Which Debts Should You Pay Off First?

Did you recently add yet one more loan to your pile of debt? If you are adding to your credit card balance every month to cover clothes, food, and other common expenses, you are circling the financial drain. How do you get out from under this crushing scenario? You need to eliminate the worst loans first.

Chop Up All but One Credit Card

The first thing that you need to do is to stop accruing debt. Your credit card should be used only for emergencies. Throw all but one of them away and start spending cash or using a debit card for your daily and monthly expenditures. If you don’t have the cash, don’t buy it.

Look at Those Interest Rates

Why do you want to avoid credit cards? You are likely paying an interest rate between 8% and 25%. For every dollar that you put on the card, you are being charged at least eight cents for the privilege of using the card. The next month, the interest is calculated on the original dollar and its accrued interest. You need to place credit cards and short term loans like title loans or personal loans at the top of your debt eradication plan.

Did you know that if you only pay the minimum payment on your card, it can take up to 30 years to pay off a minimal purchase? Even an extra $10 can eat away at the balance and lower your monthly fees.

Leave the Mortgage for Last

While the average Canadian has a staggering $200,000 mortgage on the books, this giant number is not the debt you need to worry about. Mortgages and student loans are considered good debt by the credit agencies. Why? If you sold your home, you would still have to make a similar monthly rent payment, and none of that money would go toward owning a piece of property.
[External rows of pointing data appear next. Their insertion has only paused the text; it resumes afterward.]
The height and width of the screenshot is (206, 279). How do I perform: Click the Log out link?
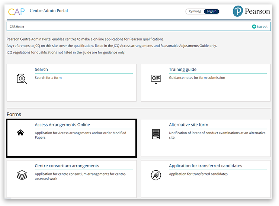(262, 27)
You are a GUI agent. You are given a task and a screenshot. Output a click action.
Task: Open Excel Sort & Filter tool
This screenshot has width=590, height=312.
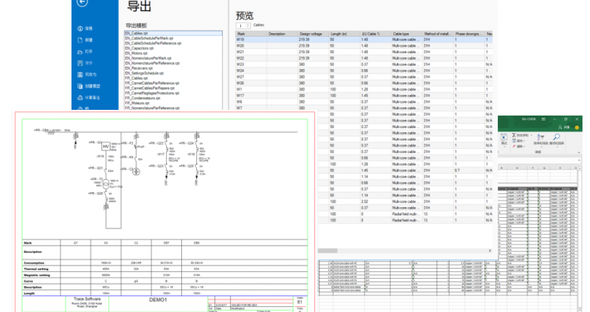click(541, 139)
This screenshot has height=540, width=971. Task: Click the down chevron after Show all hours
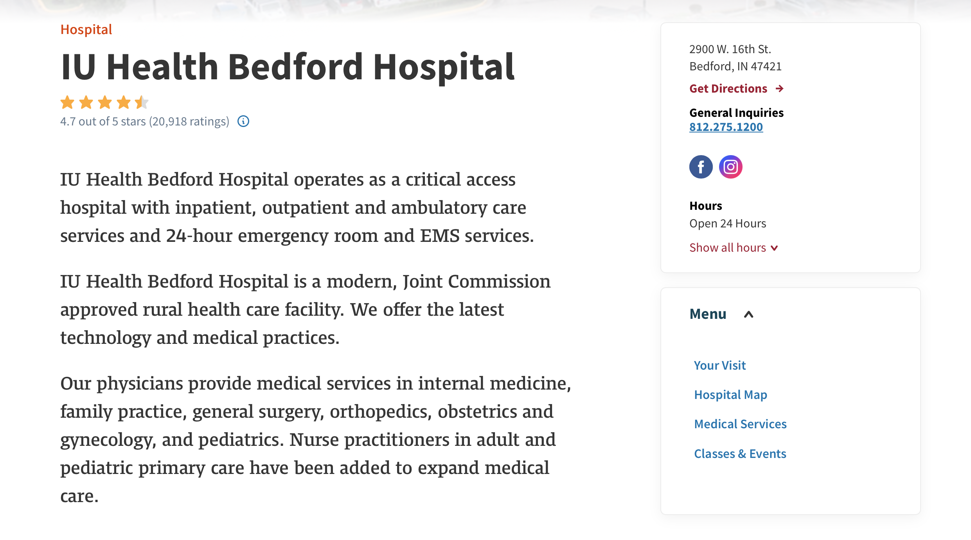click(774, 248)
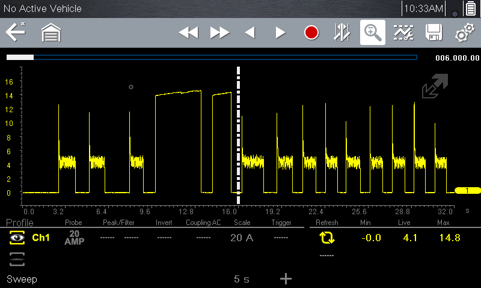Select the zoom magnifier icon
This screenshot has width=481, height=288.
[x=373, y=32]
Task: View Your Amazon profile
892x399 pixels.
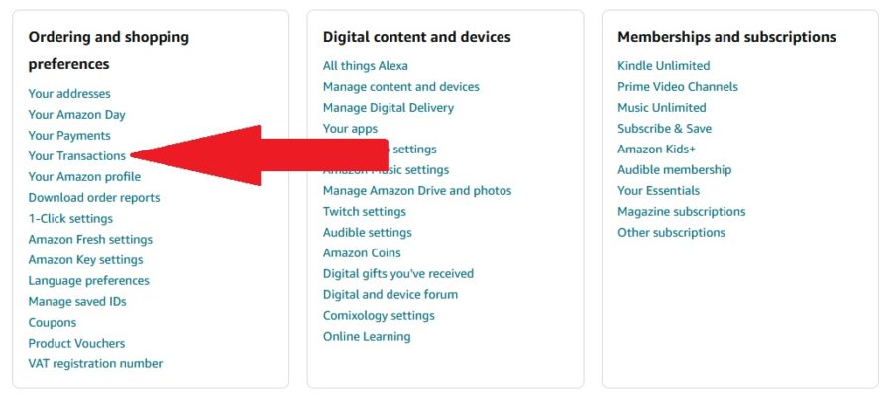Action: 84,177
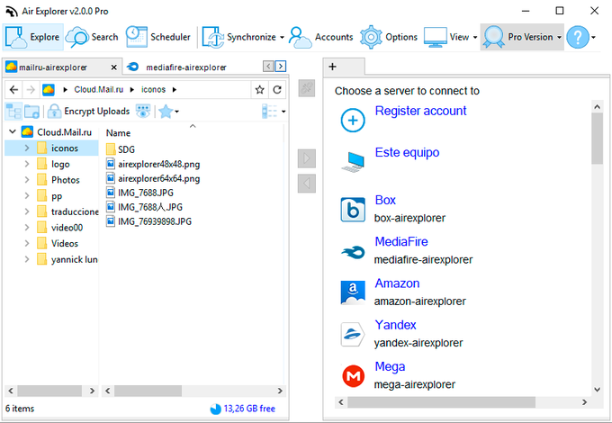Open a new tab with plus button

tap(332, 67)
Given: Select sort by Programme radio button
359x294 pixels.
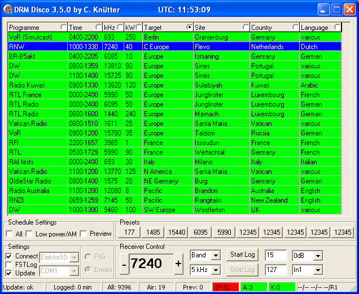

Keep your mortgage and student loans while focusing on clearing the credit cards, short term loans, and car loans.

Select a Short Term Goal to Reinforce Success

Your bank and credit reporting agencies like to see a total debt load of less than 35% of your take home pay. That is your long term target. While your ultimate goal is to clear all the toxic loans, putting an equal amount on each card can feel like you are paddling but not gaining any ground. Consider paying the minimum on all of your debts except the smallest one. Pile all your extra cash into that debt. In short order, you will have paid off an entire debt, and that is one giant step toward financial stability.Once you are free of your toxic debt, it will take time to build up your investment portfolio and start some serious savings for the future. Check out the available GIC rates and select a secure certificate that will start paying you for using your money. Now that is success!